**SELECTED EXTRACT**.
# # # # #

Whether or how much the gut microbiome contributes to diseases ranging from inflammatory bowel disease and colon cancer to Parkinson’s disease and diabetes was the central question scientists explored at Harvard Medical School recently as they sought to unravel some of the mysteries behind the human microbiome—a relatively unexplored frontier in scientific research.
Whether “Fusobacterium causes cancer, is an innocent bystander or is a consequence of cancer, there are obviously more questions than answers,” said Matthew Meyerson, HMS professor of pathology Dana-Farmer Cancer Institute.
Meyerson was one of several researchers who presented at the “Microbiome in Human Disease” symposium on Oct. 3. His work, Meyerson said, involves elucidating the colorectal cancer microbiome. Using a new software approach for identifying pathogens, he and his colleagues have identified an association of Fusobacterium species with colorectal carcinoma.
Sponsored by Harvard Catalyst’s Reactor program, the symposium brought together more than 350 attendees. Among them was Emily Balskus, the Morris Kahn Associate Professor of Chemistry and Chemical Biology at Harvard University, who explained how clarifying the chemistry of enzymes and metabolic pathways is helping to better understand the human microbiota.
“We haven't yet elucidated the molecular mechanisms underlying how these organisms are influencing host biology.” Balkus said. “And this is a problem not just because of the limits of our fundamental understanding of human health and disease, but also it limits our abilities to intervene therapeutically in diseases that may be influenced by these organisms.”

# # # # #

**SUPPLIED MATERIAL**.
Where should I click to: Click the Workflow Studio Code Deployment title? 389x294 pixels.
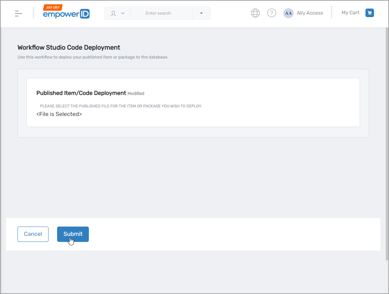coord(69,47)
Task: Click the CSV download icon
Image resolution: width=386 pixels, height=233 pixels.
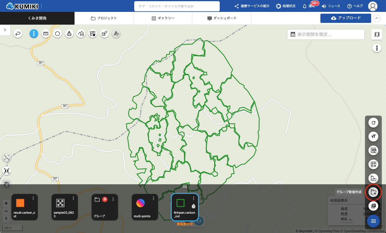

# # # # #

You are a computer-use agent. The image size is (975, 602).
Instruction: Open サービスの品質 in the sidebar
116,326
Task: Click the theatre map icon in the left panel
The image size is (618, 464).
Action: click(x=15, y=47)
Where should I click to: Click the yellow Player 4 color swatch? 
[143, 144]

# # # # #

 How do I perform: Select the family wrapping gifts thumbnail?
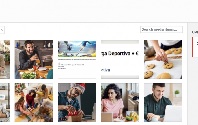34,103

# # # # #

**DESCRIPTION OF THE TASK**.
Reproduce the microbiome symposium article word for word, from "Meyerson was one" to "the human microbiota.".

**RESULT FOR THIS TASK**.
Meyerson was one of several researchers who presented at the “Microbiome in Human Disease” symposium on Oct. 3. His work, Meyerson said, involves elucidating the colorectal cancer microbiome. Using a new software approach for identifying pathogens, he and his colleagues have identified an association of Fusobacterium species with colorectal carcinoma.
Sponsored by Harvard Catalyst’s Reactor program, the symposium brought together more than 350 attendees. Among them was Emily Balskus, the Morris Kahn Associate Professor of Chemistry and Chemical Biology at Harvard University, who explained how clarifying the chemistry of enzymes and metabolic pathways is helping to better understand the human microbiota.